I haven’t written in a while. I could say I’ve been incredibly busy: traveling, working, out with friends, on dates, getting laid… but I’d be lying. The reason is pure and simple: I’m lazy.

Sometimes I just don’t feel like writing… sometimes I want to surf the internet… sometimes, I am actually working. As for dating… let’s leave that carcass alone. There is nothing there to speak of, so I’d rather not depress myself any more than I already am.


Don’t feel like a failure… be one!
I have not gone to the bars in ages. I’m not sure why—sudden burst of insecurity is all I can think of. I have posted to half a dozen websites in their personals sections… no response. Not one fucking response. How depressing is that?

I thought I was witty in my personal ad… maybe I was just annoying. Should I write something like “Hey, wanna get fucked?” Maybe that would be the kicker that would get a response. Good Lord… what if they sent a response that said, “Absolutely not!” I guess not getting responses is akin to that, eh?

I have no desire to go back to the bars, as I was not exactly a hit to start.

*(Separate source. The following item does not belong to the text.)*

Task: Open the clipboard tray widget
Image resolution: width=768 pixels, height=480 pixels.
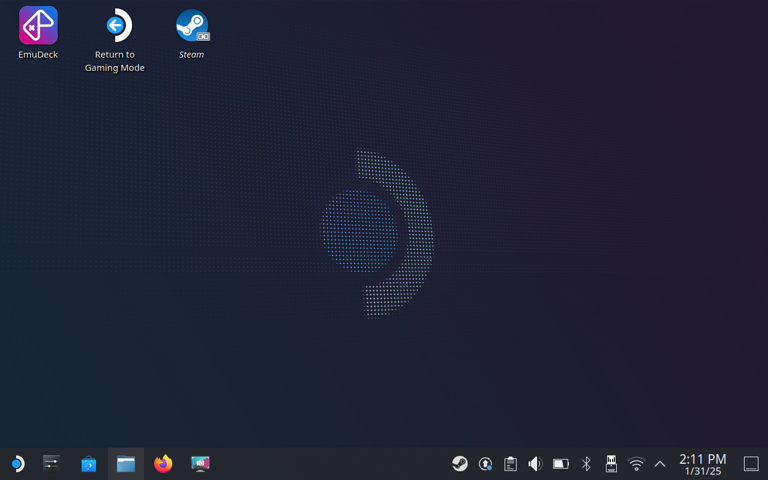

Okay, I did have a nice first evening, but that was in comparison to the vast emptiness of anything previous. I chatted with Keith, I drooled over poor JD (the poor bastard had no idea that he’d hit on such a freak—maybe he did: I never heard from him again).

After that first night, my evenings at the Lonestar were strictly observations, with almost no contact with anyone outside of a bartender (who is REQUIRED to speak. Even then, they aren’t too chatty—so much for the tip-really-big-and-they’ll-like-you-and-introduce-you-to-some-hottie theory).

Okay, we’re moving on from Poor-Pathetic-Not-Getting’-Any section of our blog.

Elvis HAS Left the Building (and so has Groucho)
Apparently, after years of reports that he is alive and directing traffic in some small town somewhere, Elvis is, in fact, dead. Yes, he’s been dead for 25 years. So what? The bigger story (in MY book) is that Groucho Marx has also been dead 25 years. 25 years TODAY!

Will there be any big ta-doo over this? No. Just like his death, Groucho Marx will be completely run over by a drug riddled and bloated, has-been of a rockstar. Pity poor Groucho, who had the bad timing to die the same week as Elvis. Say what you will about Groucho, he and his brothers defined comedy in the 30’s and 40’s. His impact on comedy continues into today. The man loved and used irony with abandon. He poked fun at the establishment and made comedy more than pratfalls.

What else can I rant about?
I’m in a rather bad mood with all this ranting, so I’ll stop. It’s just so easy to complain.

I should get back to work… but it’s so much easier to procrastinate. With my penchant for laziness, I have a feeling that procrastination is going to win the day.

Finally, I’ve won something: Laziness! It's the best of both words!